— About this task —
The lines below, from the one holding "Viewport: 1072px width, 1003px" through the final line, are to be copied exactly, with no other lines and no pictures.

(Collected data)
++++++

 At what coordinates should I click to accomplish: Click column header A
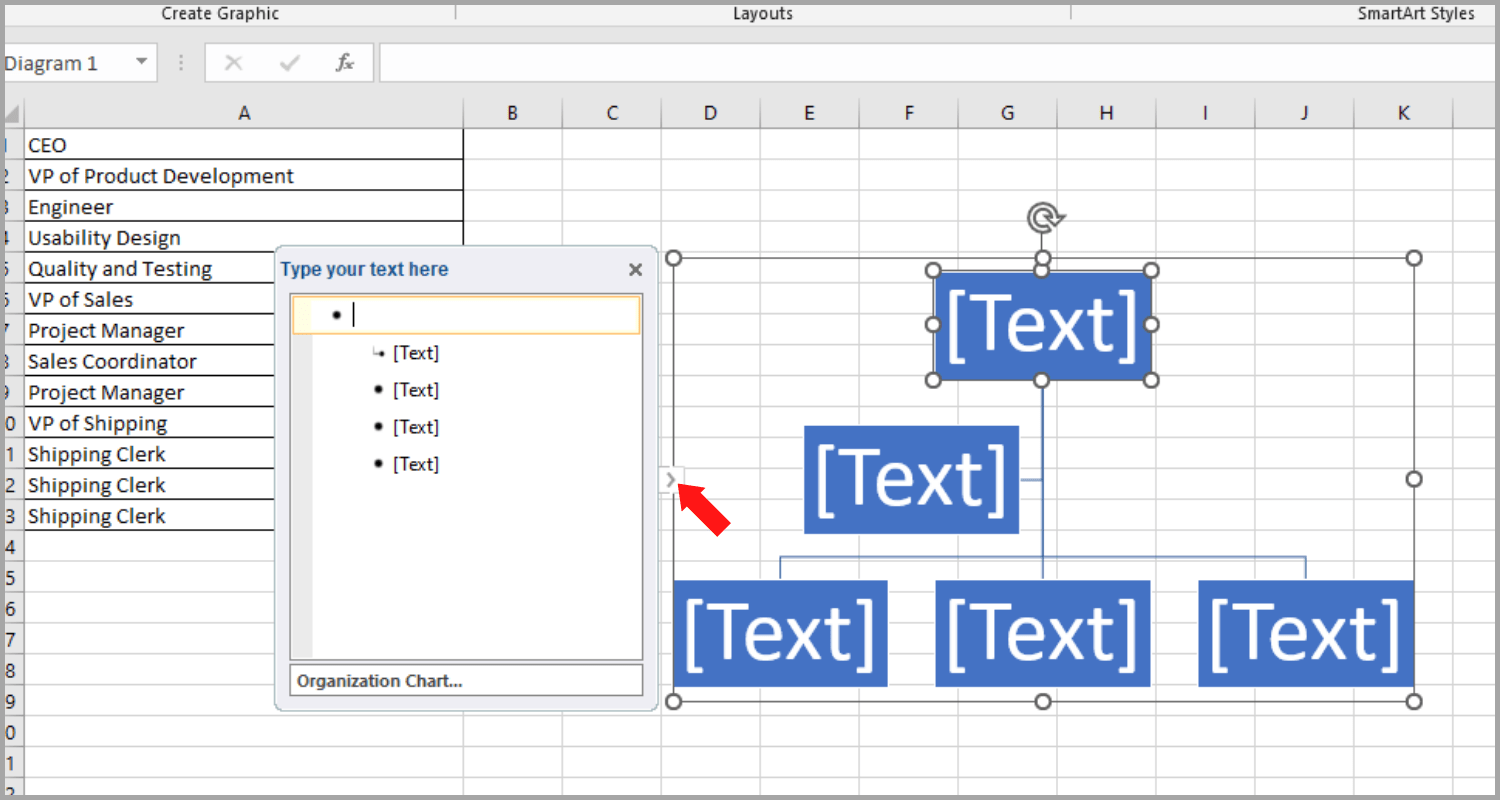[x=244, y=112]
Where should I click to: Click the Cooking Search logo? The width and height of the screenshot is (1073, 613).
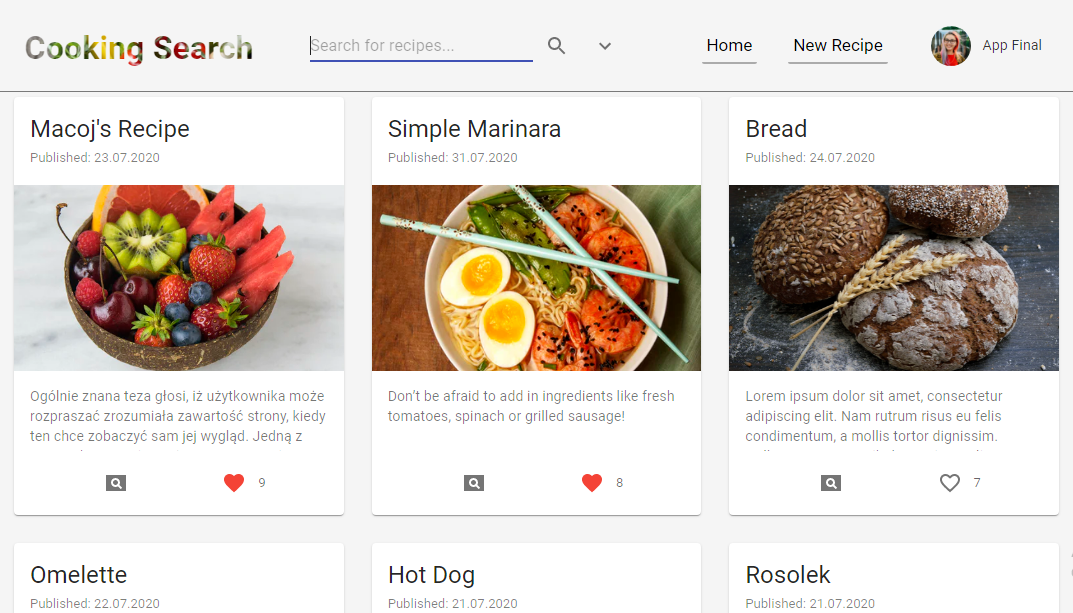tap(139, 49)
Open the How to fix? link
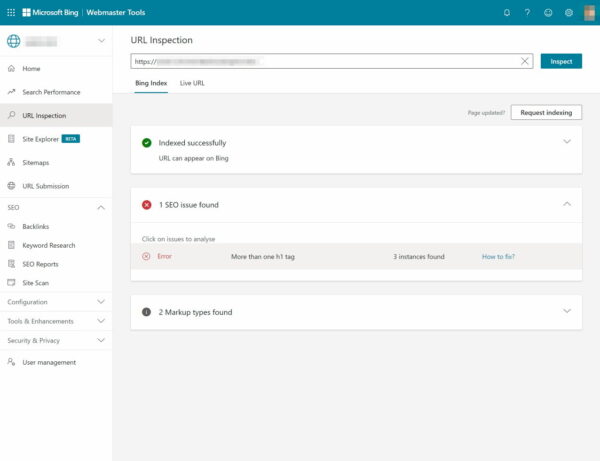 click(x=498, y=257)
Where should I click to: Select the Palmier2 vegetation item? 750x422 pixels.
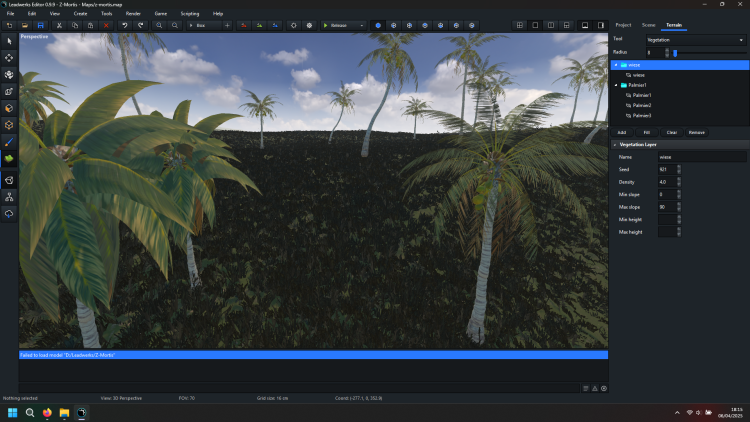pos(641,105)
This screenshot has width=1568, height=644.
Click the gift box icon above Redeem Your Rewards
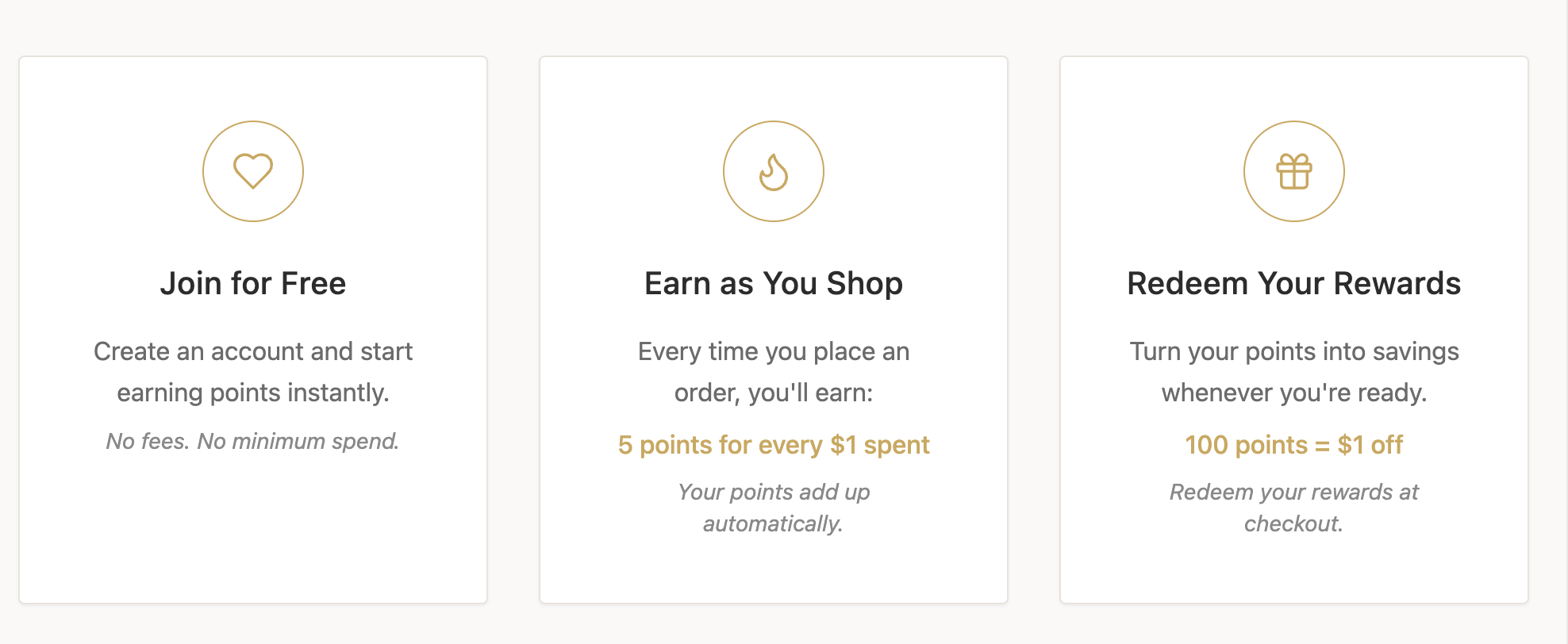pos(1294,171)

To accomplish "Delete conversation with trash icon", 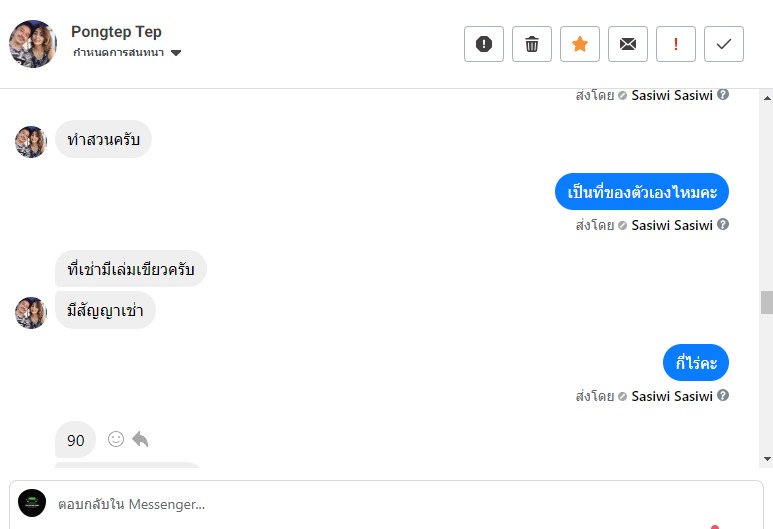I will pos(532,44).
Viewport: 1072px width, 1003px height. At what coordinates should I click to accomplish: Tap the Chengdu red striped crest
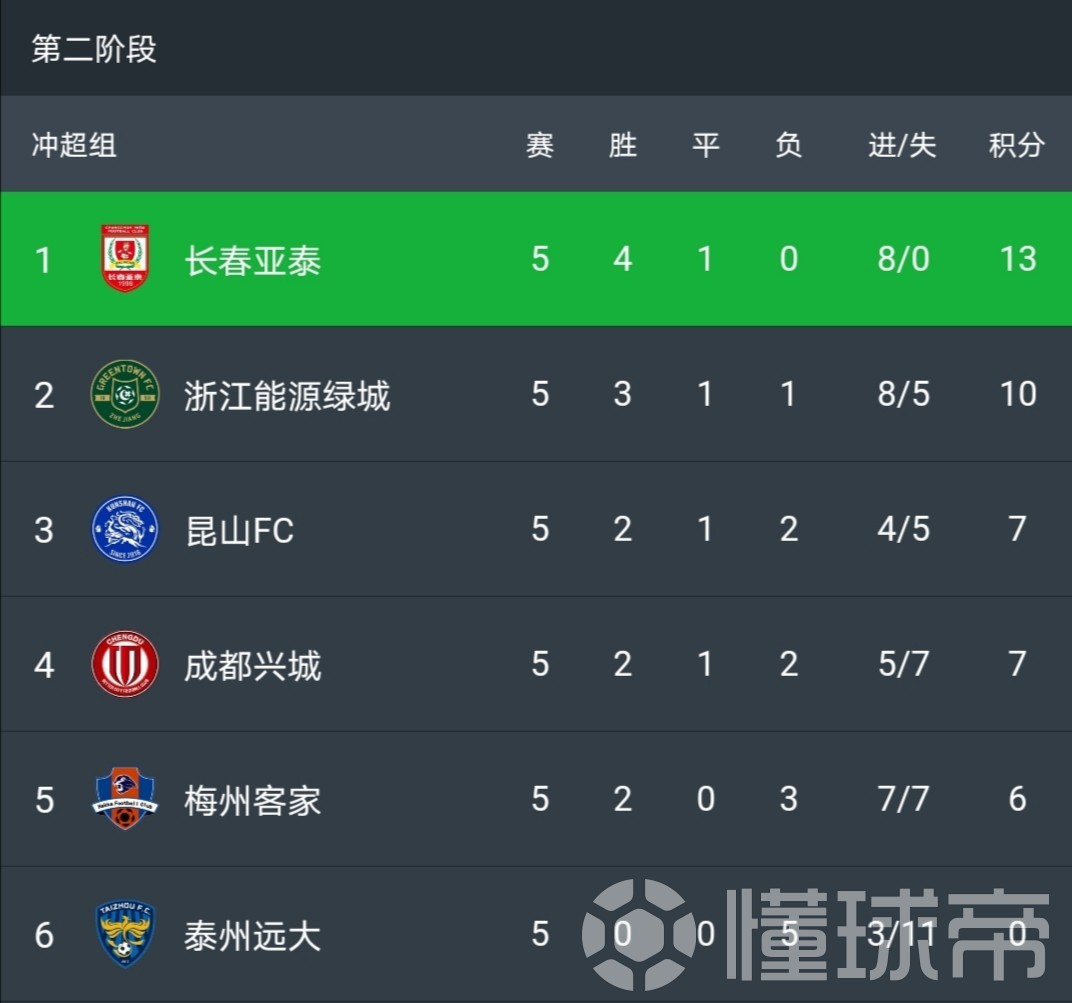point(125,664)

++++++

— Expected answer —
Viewport: 1072px width, 1003px height. At what coordinates should I click to accomplish: Tap the Chengdu red striped crest
point(125,664)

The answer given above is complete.